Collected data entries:
* * * * * * *

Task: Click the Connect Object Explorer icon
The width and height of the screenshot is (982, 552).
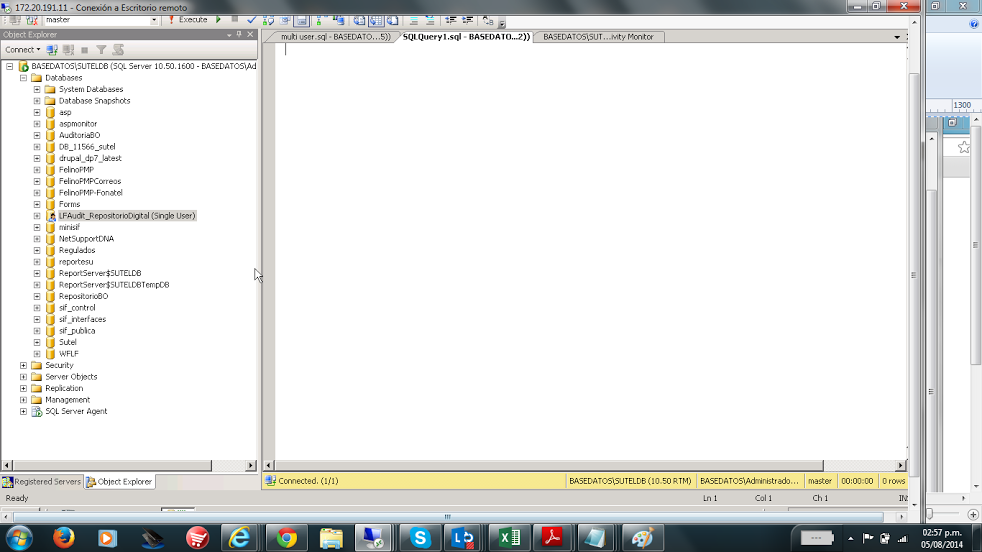Action: (52, 50)
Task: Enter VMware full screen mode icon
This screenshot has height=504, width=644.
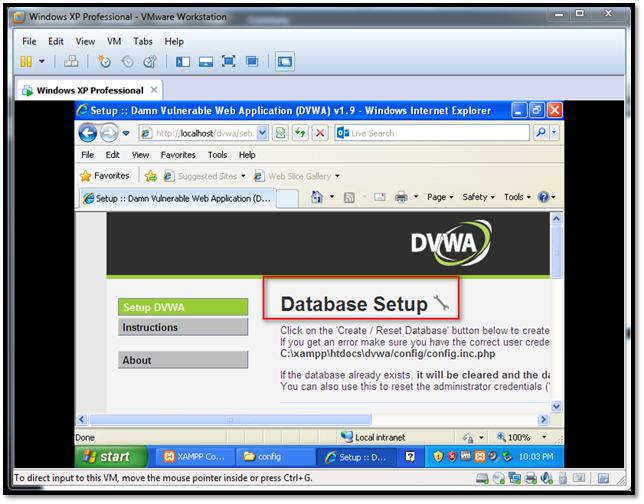Action: [x=229, y=62]
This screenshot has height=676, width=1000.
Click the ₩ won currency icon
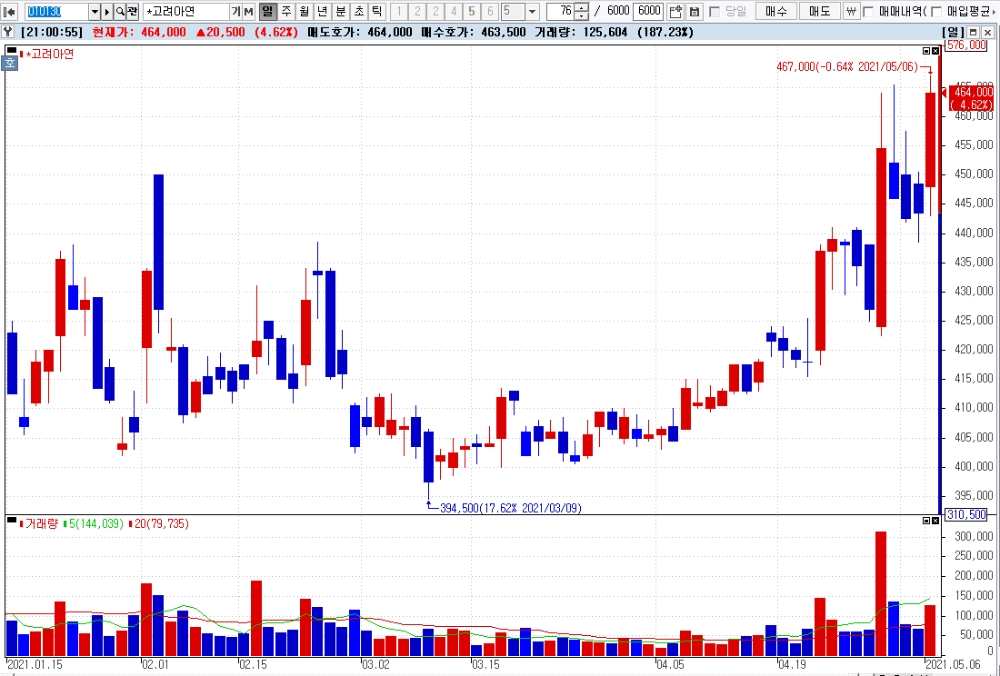point(851,11)
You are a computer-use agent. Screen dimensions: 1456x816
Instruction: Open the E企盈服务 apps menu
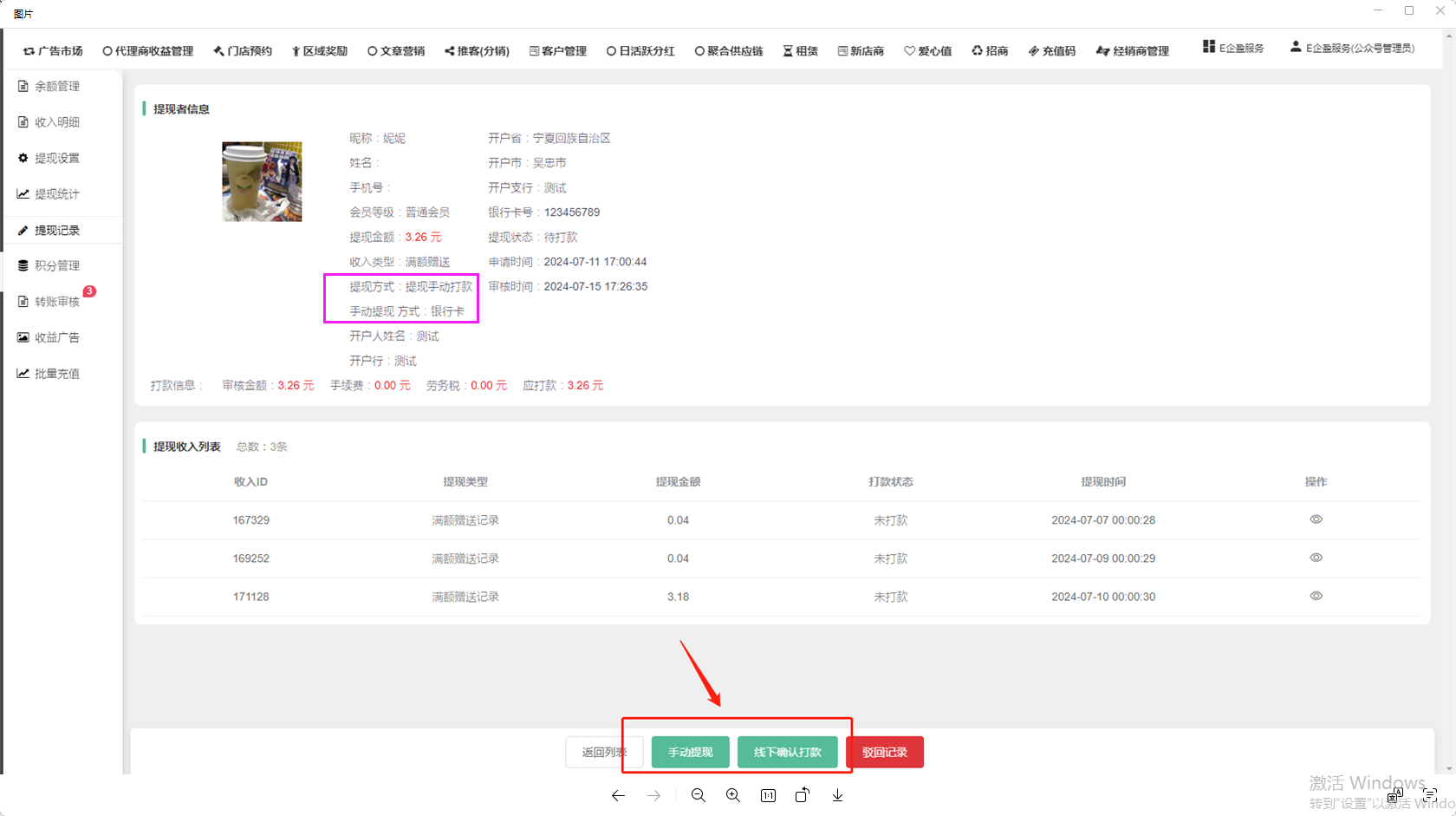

* * * * * * *

Search the data above for lines holding "Task" and copy each of them.

Task: Click the Connect Object Explorer icon
Task: Enter VMware full screen mode icon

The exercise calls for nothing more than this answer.